> _Saved entries_:
# # # #

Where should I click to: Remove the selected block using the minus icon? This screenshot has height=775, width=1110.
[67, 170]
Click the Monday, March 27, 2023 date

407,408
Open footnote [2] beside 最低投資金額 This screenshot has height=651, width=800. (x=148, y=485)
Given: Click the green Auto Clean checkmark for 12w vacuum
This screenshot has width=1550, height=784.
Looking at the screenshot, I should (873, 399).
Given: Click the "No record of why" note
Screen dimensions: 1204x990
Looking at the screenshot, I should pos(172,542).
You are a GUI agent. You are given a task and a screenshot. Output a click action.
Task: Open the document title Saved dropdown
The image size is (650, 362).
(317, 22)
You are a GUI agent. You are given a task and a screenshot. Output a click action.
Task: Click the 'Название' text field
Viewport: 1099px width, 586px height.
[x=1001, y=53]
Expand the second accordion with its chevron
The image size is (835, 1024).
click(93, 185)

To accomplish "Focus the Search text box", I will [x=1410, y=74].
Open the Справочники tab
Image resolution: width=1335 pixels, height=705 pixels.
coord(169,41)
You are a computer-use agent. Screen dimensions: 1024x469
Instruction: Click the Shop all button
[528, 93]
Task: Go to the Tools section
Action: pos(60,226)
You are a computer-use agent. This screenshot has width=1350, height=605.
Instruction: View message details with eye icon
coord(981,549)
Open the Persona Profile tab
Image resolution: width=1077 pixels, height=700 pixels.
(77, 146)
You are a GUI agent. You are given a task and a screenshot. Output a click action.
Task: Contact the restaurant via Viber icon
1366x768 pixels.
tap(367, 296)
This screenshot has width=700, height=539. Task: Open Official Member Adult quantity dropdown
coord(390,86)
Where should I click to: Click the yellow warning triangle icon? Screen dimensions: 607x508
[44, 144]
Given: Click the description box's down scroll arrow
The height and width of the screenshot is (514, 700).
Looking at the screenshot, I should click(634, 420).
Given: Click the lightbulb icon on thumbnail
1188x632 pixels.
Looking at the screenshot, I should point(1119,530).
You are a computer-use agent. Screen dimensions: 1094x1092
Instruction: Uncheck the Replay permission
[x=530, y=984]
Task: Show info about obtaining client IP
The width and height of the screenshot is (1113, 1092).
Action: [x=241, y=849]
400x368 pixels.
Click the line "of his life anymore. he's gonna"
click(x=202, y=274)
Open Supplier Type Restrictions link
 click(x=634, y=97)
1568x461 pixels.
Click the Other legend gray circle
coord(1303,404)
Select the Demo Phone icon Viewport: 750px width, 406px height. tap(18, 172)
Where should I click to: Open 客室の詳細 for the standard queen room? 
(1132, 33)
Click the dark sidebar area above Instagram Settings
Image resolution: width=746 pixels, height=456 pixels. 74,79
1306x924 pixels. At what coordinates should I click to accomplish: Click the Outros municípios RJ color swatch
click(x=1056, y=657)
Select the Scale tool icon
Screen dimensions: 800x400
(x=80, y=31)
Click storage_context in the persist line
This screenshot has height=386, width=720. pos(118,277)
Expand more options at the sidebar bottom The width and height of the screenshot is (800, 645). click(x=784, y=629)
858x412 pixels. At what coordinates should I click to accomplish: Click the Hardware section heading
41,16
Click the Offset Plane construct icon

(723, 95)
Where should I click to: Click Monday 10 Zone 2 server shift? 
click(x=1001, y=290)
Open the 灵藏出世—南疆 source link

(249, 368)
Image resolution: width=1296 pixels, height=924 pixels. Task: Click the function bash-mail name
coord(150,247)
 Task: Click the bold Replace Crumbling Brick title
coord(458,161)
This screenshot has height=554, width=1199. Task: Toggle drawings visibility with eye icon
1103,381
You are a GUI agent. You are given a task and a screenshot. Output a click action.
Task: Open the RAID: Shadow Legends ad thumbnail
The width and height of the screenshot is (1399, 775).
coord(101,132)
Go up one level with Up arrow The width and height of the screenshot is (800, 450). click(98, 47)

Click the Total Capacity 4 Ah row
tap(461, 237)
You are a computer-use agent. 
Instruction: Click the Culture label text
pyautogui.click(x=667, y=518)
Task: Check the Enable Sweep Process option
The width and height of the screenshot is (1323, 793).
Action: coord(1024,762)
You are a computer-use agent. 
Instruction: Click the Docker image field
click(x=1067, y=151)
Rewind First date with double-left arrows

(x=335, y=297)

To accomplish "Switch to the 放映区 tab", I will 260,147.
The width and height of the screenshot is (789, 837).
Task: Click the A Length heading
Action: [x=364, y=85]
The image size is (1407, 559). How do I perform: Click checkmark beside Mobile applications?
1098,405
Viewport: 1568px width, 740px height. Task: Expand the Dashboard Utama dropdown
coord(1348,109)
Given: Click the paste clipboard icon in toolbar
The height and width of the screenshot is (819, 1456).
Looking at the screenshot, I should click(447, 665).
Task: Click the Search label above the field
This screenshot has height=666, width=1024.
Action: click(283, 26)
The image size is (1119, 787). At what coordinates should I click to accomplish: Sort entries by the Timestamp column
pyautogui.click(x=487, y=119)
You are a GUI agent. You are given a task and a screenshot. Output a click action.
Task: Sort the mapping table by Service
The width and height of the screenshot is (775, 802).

# # # #

> _What the exercise asks_: Would you retype exactly the lines above, from the line with "Given: Click the lightbulb icon on thumbnail" to the line with "1568x461 pixels.", with both end lines kept and nothing more?

> _Answer section_:
Given: Click the lightbulb icon on thumbnail
1188x632 pixels.
Looking at the screenshot, I should point(1119,530).
You are a computer-use agent. Screen dimensions: 1094x1092
Instruction: Uncheck the Replay permission
[x=530, y=984]
Task: Show info about obtaining client IP
The width and height of the screenshot is (1113, 1092).
Action: [x=241, y=849]
400x368 pixels.
Click the line "of his life anymore. he's gonna"
click(x=202, y=274)
Open Supplier Type Restrictions link
 click(x=634, y=97)
1568x461 pixels.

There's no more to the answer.